### Parts of the exercise
1. Quote the stretch of the Melanie Domaschenz profile from "Medal record" through "as the Gliders.".
2. According to the Melanie Domaschenz profile, what number does she usually wear?
3. What comes next in the Melanie Domaschenz profile after its final sentence?

**** Document segment

Personal information
- Nickname: Doma
- Nationality: Australia
- Born: 13 October 1983 (age 42)

Sport
- Club: Victoria

Medal record
Wheelchair basketball
Paralympic Games
| Silver medal – second place | 2004 Athens | Women's Wheelchair Basketball |
| Bronze medal – third place | 2008 Beijing | Women's Wheelchair Basketball |

= Melanie Domaschenz =

Australian wheelchair basketball player

Melanie Domaschenz (born 13 October 1983) is an Australian wheelchair basketball player who is part of the Australia women's national wheelchair basketball team. She won a silver medal at the 2004 Summer Paralympics in Athens and a bronze medal at the 2008 Summer Paralympics in Beijing with the Australia women's national wheelchair basketball team, known as the Gliders.

==Personal==
Melanie Domaschenz was born in Geelong, Victoria, on 13 October 1983 with spina bifida. She is nicknamed "Doma". She was educated at Grovedale Primary and Grovedale Secondary College, and lives in the Geelong suburb of Marshall. In addition to playing wheelchair basketball, Domaschenz has competed at a national level in archery.

==Wheelchair basketball==
Domaschenz is a 1 point player, who plays guard, and usually wears the number four. She began competing in wheelchair basketball in 1993 and first represented Australia in the sport in 2003. That year Domaschenz won a gold medal as part of the Under 20 Australian team at the New Zealand National Basketball tournament. She made her debut with the Australia women's national wheelchair basketball team, known as the Gliders, at the North American Cup, and at the United States championships later that year. She was selected for the Gliders for the 2004 Summer Paralympics in Athens, and won a silver medal there. She later said that her greatest sporting moment was Australia's one-point defeat of the United States.

********
**** Given data

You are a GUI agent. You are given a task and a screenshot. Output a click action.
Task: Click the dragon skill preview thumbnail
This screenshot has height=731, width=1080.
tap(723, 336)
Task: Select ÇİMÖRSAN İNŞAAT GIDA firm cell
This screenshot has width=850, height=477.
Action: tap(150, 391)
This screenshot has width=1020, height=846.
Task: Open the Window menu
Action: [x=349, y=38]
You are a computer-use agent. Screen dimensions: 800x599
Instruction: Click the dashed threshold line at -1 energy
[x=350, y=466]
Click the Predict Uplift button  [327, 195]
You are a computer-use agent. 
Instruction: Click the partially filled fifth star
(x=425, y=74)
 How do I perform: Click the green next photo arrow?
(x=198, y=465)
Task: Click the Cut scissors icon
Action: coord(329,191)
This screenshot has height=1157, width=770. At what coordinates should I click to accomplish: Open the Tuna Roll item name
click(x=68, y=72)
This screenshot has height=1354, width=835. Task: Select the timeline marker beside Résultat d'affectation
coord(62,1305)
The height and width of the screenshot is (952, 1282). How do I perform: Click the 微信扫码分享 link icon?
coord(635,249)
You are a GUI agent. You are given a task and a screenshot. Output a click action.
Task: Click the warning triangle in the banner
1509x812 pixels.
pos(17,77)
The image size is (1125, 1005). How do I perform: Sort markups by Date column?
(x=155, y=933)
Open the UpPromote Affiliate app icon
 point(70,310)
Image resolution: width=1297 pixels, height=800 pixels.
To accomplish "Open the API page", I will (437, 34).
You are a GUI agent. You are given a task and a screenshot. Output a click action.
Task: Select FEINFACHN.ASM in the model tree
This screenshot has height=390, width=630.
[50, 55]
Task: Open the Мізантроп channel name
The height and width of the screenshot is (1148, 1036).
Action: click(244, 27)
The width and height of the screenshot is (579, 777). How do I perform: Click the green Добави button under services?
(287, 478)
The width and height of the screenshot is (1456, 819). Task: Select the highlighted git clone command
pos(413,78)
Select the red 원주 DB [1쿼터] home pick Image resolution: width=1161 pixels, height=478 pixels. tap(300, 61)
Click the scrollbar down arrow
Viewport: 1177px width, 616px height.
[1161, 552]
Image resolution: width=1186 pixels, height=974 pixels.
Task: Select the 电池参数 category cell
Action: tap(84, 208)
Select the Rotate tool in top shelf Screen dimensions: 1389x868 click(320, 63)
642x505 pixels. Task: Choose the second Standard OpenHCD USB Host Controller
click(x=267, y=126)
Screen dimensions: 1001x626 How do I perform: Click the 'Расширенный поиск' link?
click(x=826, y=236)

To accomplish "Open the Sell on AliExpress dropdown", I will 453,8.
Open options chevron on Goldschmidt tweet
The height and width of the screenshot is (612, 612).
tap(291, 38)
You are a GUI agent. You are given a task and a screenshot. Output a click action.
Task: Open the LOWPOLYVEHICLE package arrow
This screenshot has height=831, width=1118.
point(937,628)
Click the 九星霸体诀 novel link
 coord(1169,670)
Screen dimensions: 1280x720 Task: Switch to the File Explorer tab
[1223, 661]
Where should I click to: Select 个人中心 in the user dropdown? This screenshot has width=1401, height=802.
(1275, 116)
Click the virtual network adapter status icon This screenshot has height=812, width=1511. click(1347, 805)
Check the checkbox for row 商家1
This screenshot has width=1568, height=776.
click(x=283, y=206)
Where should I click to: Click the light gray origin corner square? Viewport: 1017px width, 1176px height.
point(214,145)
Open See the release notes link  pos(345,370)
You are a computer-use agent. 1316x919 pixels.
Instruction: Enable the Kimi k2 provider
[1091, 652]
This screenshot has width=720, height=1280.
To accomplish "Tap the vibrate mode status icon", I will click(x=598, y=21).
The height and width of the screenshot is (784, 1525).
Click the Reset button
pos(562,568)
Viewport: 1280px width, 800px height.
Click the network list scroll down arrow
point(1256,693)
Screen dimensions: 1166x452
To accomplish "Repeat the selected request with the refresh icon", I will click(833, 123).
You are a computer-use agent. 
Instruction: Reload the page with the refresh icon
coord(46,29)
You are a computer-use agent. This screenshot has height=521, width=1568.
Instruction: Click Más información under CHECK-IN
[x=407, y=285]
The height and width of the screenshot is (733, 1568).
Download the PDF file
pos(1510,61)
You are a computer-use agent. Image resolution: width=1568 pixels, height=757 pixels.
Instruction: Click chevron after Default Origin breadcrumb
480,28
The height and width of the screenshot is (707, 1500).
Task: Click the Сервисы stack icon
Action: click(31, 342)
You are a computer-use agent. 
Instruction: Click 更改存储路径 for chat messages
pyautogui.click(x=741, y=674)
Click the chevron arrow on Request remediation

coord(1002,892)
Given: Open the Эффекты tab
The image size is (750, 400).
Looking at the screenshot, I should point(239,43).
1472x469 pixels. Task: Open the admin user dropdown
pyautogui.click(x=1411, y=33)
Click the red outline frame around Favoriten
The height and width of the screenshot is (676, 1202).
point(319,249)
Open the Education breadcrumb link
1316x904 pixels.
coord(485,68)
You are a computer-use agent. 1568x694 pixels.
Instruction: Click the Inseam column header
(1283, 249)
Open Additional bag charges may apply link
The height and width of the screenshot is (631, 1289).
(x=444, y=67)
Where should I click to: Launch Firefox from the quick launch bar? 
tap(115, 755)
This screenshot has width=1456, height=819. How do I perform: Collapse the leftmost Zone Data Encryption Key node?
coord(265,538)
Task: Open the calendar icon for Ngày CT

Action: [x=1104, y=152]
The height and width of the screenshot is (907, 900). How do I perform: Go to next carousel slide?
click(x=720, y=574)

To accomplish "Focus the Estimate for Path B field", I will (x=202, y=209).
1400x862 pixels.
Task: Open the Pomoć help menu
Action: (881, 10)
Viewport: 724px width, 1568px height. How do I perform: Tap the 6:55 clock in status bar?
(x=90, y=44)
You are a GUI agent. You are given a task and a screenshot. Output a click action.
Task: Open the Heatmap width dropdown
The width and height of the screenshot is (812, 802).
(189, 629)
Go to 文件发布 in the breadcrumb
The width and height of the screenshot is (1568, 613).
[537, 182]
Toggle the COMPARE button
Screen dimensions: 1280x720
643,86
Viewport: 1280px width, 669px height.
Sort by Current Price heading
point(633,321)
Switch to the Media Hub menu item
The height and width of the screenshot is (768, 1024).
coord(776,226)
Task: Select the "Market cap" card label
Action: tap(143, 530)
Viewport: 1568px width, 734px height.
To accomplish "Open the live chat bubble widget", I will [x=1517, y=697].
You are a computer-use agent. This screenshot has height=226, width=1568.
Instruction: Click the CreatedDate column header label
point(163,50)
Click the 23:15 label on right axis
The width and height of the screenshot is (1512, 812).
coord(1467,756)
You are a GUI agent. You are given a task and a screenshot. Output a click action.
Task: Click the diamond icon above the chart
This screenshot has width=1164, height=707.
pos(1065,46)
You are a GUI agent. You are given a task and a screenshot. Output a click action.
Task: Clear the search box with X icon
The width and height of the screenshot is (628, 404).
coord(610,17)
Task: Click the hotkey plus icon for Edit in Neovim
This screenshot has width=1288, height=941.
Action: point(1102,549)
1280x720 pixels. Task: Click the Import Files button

********

### Answers to the tasks
1.
Medal record
Wheelchair basketball
Paralympic Games
| Silver medal – second place | 2004 Athens | Women's Wheelchair Basketball |
| Bronze medal – third place | 2008 Beijing | Women's Wheelchair Basketball |

= Melanie Domaschenz =

Australian wheelchair basketball player

Melanie Domaschenz (born 13 October 1983) is an Australian wheelchair basketball player who is part of the Australia women's national wheelchair basketball team. She won a silver medal at the 2004 Summer Paralympics in Athens and a bronze medal at the 2008 Summer Paralympics in Beijing with the Australia women's national wheelchair basketball team, known as the Gliders.

2. Number four.

3.
Domaschenz played in the Under 23 Asia-Oceania Junior Championships Malaysia in 2005. She was with the Gliders again at the 2005 Oceania Qualifying Tournament in Goyang in South Korea, and at the 2006 IWBF World Championship in Amsterdam, where the Gliders were fourth. In 2007 Wheelchair Sports Victoria named Domaschenz their best female athlete in a team sport. She played for the Gliders at the 2008 Roosevelt Tournament and North America Cup, and at the Osaka Cup Japan in 2008. She achieved Paralympic selection a second time in 2008, and won a bronze medal at the 2008 Summer Paralympics in Beijing. She was also part of the team at the 2010 IWBF World Championship in Birmingham, England, in which the Gliders were again placed fourth, and at the 2010 Paralympic World Cup in Manchester.

Although Domaschenz attended the Gliders' training camp in January 2012, she missed out on selection and was omitted from the Gliders squad for the 2012 Summer Paralympic Games in London. However, Domaschenz returned to the Gliders line up for the 2013 Osaka Cup in Japan, where the Gliders successfully defended the title they had previously won in 2008, 2009, 2010 and 2012.

In addition to playing for the national team, Domaschenz has played for the Dandenong Rangers in the Women's National Wheelchair Basketball League (WNWBL). She was part of the team that won back-to-back championships in 2001 and 2012. In 2013, the team has been renamed "Victoria", but Domaschenz continues to play in the number four jersey.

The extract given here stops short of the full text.